7. Limitations, Extensions, and Outlook
While Bidirectional Mamba architectures are empirically robust and efficient, some limitations and open directions remain:
- Double-loop inefficiency: Naive global forward–backward sweeps can negate linearity; local or alternating schemes correct this, but may introduce partial context gaps unless carefully alternated (Zhang et al., 19 Jun 2025).
- Information flow topology: Graph-structured domains may lack a canonical sequence, making token ordering and permutation effects in bidirectional SSMs nontrivial (Behrouz et al., 2024).
- Task-specific fusion: Optimal fusion method (sum, concat, gate) may be domain or task-dependent and interacts with normalization, positional encoding, and depth.
- Uncertainty quantification: As current bidirectional Mamba models are discriminative and often determinate, additional machinery is needed for calibrated Bayesian or ensemble uncertainty estimates (Lavaud et al., 2024).

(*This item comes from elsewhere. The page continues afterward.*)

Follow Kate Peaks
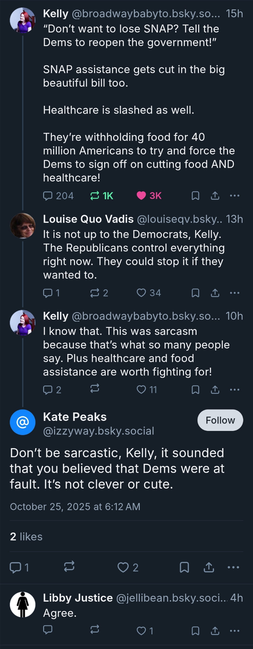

The bidirectional selective SSM paradigm is rapidly being adopted across domains requiring non-causal, context-rich long-sequence modeling, frequently at sub-quadratic complexity and without the architectural rigidity or inefficiency of self-attention layers. Ongoing developments focus on further optimizing bidirectional propagation at the hardware level, augmenting with spectral and graph-based regularization, and extending applications to emerging scientific and clinical data types.